TASK DESCRIPTION
Extract every line of the records below and reproduce each one unchanged, in the original order.

TASK INPUTS
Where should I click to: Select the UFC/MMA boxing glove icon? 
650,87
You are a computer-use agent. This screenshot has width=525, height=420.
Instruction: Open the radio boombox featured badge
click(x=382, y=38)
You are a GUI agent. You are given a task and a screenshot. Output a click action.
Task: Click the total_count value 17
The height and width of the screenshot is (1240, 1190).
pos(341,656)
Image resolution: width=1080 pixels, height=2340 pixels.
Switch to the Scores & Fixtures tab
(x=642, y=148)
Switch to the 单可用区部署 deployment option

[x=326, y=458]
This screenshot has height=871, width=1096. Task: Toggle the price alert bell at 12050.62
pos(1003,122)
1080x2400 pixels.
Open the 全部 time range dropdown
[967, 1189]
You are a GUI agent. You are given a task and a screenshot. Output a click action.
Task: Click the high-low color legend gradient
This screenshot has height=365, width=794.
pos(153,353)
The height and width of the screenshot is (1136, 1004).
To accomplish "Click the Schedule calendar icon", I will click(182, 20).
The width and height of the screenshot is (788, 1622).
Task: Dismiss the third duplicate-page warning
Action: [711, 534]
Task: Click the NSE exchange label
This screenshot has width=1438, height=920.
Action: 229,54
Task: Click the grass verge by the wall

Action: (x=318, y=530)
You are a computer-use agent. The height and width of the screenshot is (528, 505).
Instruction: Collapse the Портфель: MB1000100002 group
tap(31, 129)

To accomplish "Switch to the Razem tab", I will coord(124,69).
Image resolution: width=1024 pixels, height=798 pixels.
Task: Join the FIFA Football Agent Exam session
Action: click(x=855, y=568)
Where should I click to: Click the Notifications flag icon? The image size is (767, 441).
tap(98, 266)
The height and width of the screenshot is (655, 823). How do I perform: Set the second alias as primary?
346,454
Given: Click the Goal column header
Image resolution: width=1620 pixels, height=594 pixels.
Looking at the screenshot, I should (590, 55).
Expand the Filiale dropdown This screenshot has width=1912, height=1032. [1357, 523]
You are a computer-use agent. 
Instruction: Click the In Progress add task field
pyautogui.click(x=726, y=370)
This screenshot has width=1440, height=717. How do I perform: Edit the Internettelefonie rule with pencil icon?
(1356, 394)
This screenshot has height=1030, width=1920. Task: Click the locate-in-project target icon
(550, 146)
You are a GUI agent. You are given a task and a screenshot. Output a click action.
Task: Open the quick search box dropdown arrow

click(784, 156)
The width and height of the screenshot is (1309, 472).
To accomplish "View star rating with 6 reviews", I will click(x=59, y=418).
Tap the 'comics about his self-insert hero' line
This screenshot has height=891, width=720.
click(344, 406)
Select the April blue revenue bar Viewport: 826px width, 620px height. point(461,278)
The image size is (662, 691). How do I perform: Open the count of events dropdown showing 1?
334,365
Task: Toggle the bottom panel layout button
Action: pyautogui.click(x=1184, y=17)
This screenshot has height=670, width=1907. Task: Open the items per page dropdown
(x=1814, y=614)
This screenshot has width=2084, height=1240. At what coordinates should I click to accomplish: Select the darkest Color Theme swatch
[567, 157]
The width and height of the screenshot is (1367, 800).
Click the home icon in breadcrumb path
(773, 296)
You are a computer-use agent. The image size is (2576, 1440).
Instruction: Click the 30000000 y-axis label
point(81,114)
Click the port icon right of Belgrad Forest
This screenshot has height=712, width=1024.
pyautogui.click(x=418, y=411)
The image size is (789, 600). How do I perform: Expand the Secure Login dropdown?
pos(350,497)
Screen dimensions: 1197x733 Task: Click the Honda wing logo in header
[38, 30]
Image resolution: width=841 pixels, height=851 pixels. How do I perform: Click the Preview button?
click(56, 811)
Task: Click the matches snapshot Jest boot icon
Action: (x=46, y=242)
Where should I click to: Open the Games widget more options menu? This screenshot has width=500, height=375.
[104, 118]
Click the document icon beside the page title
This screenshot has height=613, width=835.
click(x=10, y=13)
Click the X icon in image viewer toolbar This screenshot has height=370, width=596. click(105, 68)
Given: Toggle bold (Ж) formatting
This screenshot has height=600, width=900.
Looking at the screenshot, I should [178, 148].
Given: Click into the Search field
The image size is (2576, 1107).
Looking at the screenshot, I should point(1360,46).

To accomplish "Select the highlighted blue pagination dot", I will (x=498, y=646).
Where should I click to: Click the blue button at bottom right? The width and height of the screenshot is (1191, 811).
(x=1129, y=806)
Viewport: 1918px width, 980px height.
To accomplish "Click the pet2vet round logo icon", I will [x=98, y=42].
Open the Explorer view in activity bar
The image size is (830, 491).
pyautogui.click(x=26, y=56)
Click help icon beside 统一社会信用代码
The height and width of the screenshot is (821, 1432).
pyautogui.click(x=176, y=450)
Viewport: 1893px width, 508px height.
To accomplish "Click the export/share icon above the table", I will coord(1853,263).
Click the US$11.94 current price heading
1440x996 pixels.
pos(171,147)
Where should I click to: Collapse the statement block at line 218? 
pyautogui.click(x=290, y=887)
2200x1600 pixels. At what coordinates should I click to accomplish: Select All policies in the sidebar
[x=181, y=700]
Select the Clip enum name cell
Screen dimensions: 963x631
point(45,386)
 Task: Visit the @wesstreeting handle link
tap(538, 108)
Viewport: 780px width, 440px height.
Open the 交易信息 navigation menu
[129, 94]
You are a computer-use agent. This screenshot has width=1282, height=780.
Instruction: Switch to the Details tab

THE REPLY
Where should I click to: Select the UFC/MMA boxing glove icon? 
650,87
You are a computer-use agent. This screenshot has width=525, height=420.
Instruction: Open the radio boombox featured badge
click(x=382, y=38)
You are a GUI agent. You are given a task and a screenshot. Output a click action.
Task: Click the total_count value 17
The height and width of the screenshot is (1240, 1190).
pos(341,656)
Image resolution: width=1080 pixels, height=2340 pixels.
Switch to the Scores & Fixtures tab
(x=642, y=148)
Switch to the 单可用区部署 deployment option

[x=326, y=458]
This screenshot has height=871, width=1096. Task: Toggle the price alert bell at 12050.62
pos(1003,122)
1080x2400 pixels.
Open the 全部 time range dropdown
[967, 1189]
You are a GUI agent. You are given a task and a screenshot. Output a click action.
Task: Click the high-low color legend gradient
This screenshot has height=365, width=794.
pos(153,353)
The height and width of the screenshot is (1136, 1004).
To accomplish "Click the Schedule calendar icon", I will click(182, 20).
The width and height of the screenshot is (788, 1622).
Task: Dismiss the third duplicate-page warning
Action: [711, 534]
Task: Click the NSE exchange label
This screenshot has width=1438, height=920.
Action: 229,54
Task: Click the grass verge by the wall

Action: (x=318, y=530)
You are a computer-use agent. The height and width of the screenshot is (528, 505).
Instruction: Collapse the Портфель: MB1000100002 group
tap(31, 129)

To accomplish "Switch to the Razem tab", I will coord(124,69).
Image resolution: width=1024 pixels, height=798 pixels.
Task: Join the FIFA Football Agent Exam session
Action: click(x=855, y=568)
Where should I click to: Click the Notifications flag icon? The image size is (767, 441).
tap(98, 266)
The height and width of the screenshot is (655, 823). How do I perform: Set the second alias as primary?
346,454
Given: Click the Goal column header
Image resolution: width=1620 pixels, height=594 pixels.
Looking at the screenshot, I should (590, 55).
Expand the Filiale dropdown This screenshot has width=1912, height=1032. [1357, 523]
You are a computer-use agent. 
Instruction: Click the In Progress add task field
pyautogui.click(x=726, y=370)
This screenshot has width=1440, height=717. How do I perform: Edit the Internettelefonie rule with pencil icon?
(1356, 394)
This screenshot has height=1030, width=1920. Task: Click the locate-in-project target icon
(550, 146)
You are a GUI agent. You are given a task and a screenshot. Output a click action.
Task: Open the quick search box dropdown arrow

click(784, 156)
The width and height of the screenshot is (1309, 472).
To accomplish "View star rating with 6 reviews", I will click(x=59, y=418).
Tap the 'comics about his self-insert hero' line
This screenshot has height=891, width=720.
click(344, 406)
Select the April blue revenue bar Viewport: 826px width, 620px height. point(461,278)
The image size is (662, 691). How do I perform: Open the count of events dropdown showing 1?
334,365
Task: Toggle the bottom panel layout button
Action: pyautogui.click(x=1184, y=17)
This screenshot has height=670, width=1907. Task: Open the items per page dropdown
(x=1814, y=614)
This screenshot has width=2084, height=1240. At what coordinates should I click to accomplish: Select the darkest Color Theme swatch
[567, 157]
The width and height of the screenshot is (1367, 800).
Click the home icon in breadcrumb path
(773, 296)
You are a computer-use agent. The image size is (2576, 1440).
Instruction: Click the 30000000 y-axis label
point(81,114)
Click the port icon right of Belgrad Forest
This screenshot has height=712, width=1024.
pyautogui.click(x=418, y=411)
The image size is (789, 600). How do I perform: Expand the Secure Login dropdown?
pos(350,497)
Screen dimensions: 1197x733 Task: Click the Honda wing logo in header
[38, 30]
Image resolution: width=841 pixels, height=851 pixels. How do I perform: Click the Preview button?
click(56, 811)
Task: Click the matches snapshot Jest boot icon
Action: (x=46, y=242)
Where should I click to: Open the Games widget more options menu? This screenshot has width=500, height=375.
[104, 118]
Click the document icon beside the page title
This screenshot has height=613, width=835.
click(x=10, y=13)
Click the X icon in image viewer toolbar This screenshot has height=370, width=596. click(105, 68)
Given: Toggle bold (Ж) formatting
This screenshot has height=600, width=900.
Looking at the screenshot, I should [178, 148].
Given: Click into the Search field
The image size is (2576, 1107).
Looking at the screenshot, I should point(1360,46).

To accomplish "Select the highlighted blue pagination dot", I will (x=498, y=646).
Where should I click to: Click the blue button at bottom right? The width and height of the screenshot is (1191, 811).
(x=1129, y=806)
Viewport: 1918px width, 980px height.
To accomplish "Click the pet2vet round logo icon", I will [x=98, y=42].
Open the Explorer view in activity bar
The image size is (830, 491).
pyautogui.click(x=26, y=56)
Click help icon beside 统一社会信用代码
The height and width of the screenshot is (821, 1432).
pyautogui.click(x=176, y=450)
Viewport: 1893px width, 508px height.
To accomplish "Click the export/share icon above the table", I will coord(1853,263).
Click the US$11.94 current price heading
1440x996 pixels.
pos(171,147)
Where should I click to: Collapse the statement block at line 218? 
pyautogui.click(x=290, y=887)
2200x1600 pixels. At what coordinates should I click to accomplish: Select All policies in the sidebar
[x=181, y=700]
Select the Clip enum name cell
Screen dimensions: 963x631
point(45,386)
 Task: Visit the @wesstreeting handle link
tap(538, 108)
Viewport: 780px width, 440px height.
Open the 交易信息 navigation menu
[129, 94]
You are a computer-use agent. This screenshot has width=1282, height=780.
Instruction: Switch to the Details tab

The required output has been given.